Assignment: How many lines of these entries hold the string "Task"? Reply with the number alone.

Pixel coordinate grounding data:
##########
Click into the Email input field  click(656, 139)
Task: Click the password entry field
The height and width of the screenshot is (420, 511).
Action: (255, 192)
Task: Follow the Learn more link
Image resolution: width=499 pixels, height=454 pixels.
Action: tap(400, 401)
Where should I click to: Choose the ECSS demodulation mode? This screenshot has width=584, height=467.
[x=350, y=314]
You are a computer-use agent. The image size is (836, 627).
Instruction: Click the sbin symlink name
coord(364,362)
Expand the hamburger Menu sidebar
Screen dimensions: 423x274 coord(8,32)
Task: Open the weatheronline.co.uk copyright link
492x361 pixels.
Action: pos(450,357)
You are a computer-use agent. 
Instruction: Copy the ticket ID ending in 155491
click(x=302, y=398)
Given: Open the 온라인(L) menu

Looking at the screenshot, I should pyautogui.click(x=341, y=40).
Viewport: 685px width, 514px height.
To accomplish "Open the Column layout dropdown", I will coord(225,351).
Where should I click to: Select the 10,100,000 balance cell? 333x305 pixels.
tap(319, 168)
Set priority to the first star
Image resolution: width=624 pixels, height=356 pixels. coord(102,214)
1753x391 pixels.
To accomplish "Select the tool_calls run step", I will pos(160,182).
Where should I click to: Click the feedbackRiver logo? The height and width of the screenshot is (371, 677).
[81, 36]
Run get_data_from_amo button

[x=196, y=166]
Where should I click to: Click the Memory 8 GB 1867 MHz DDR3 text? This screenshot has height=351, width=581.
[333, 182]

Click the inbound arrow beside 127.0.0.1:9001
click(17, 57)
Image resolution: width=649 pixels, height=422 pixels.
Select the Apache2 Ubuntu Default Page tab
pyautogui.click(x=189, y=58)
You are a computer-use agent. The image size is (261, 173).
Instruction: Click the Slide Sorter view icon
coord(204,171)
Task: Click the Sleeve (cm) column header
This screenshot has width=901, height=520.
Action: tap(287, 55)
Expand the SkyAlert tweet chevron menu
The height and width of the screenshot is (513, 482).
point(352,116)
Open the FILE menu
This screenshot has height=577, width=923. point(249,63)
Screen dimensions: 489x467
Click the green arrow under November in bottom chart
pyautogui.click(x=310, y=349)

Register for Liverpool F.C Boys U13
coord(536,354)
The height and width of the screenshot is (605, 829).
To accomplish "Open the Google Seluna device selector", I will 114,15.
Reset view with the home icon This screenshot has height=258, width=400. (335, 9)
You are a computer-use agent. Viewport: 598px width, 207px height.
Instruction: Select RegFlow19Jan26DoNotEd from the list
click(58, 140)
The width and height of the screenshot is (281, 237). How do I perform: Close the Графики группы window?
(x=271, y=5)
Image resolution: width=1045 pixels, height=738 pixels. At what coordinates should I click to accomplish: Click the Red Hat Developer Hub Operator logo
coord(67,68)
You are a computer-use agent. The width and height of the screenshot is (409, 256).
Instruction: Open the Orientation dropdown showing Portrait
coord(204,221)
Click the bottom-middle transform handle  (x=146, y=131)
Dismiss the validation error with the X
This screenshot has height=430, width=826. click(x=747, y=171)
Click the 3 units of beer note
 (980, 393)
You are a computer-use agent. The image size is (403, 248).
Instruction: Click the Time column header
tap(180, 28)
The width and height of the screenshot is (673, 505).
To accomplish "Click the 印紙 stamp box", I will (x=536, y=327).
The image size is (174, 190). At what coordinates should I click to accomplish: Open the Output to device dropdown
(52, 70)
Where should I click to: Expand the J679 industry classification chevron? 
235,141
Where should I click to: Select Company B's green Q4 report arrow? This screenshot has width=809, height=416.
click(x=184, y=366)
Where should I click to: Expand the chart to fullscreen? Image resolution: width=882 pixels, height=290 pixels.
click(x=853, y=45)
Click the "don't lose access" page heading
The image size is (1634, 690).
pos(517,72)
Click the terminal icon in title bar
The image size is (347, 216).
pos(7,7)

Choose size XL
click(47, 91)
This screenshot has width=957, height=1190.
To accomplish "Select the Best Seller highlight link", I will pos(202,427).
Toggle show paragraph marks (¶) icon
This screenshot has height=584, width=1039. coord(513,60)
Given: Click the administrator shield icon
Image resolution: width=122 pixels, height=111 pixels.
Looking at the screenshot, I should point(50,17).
##########
Written response: 4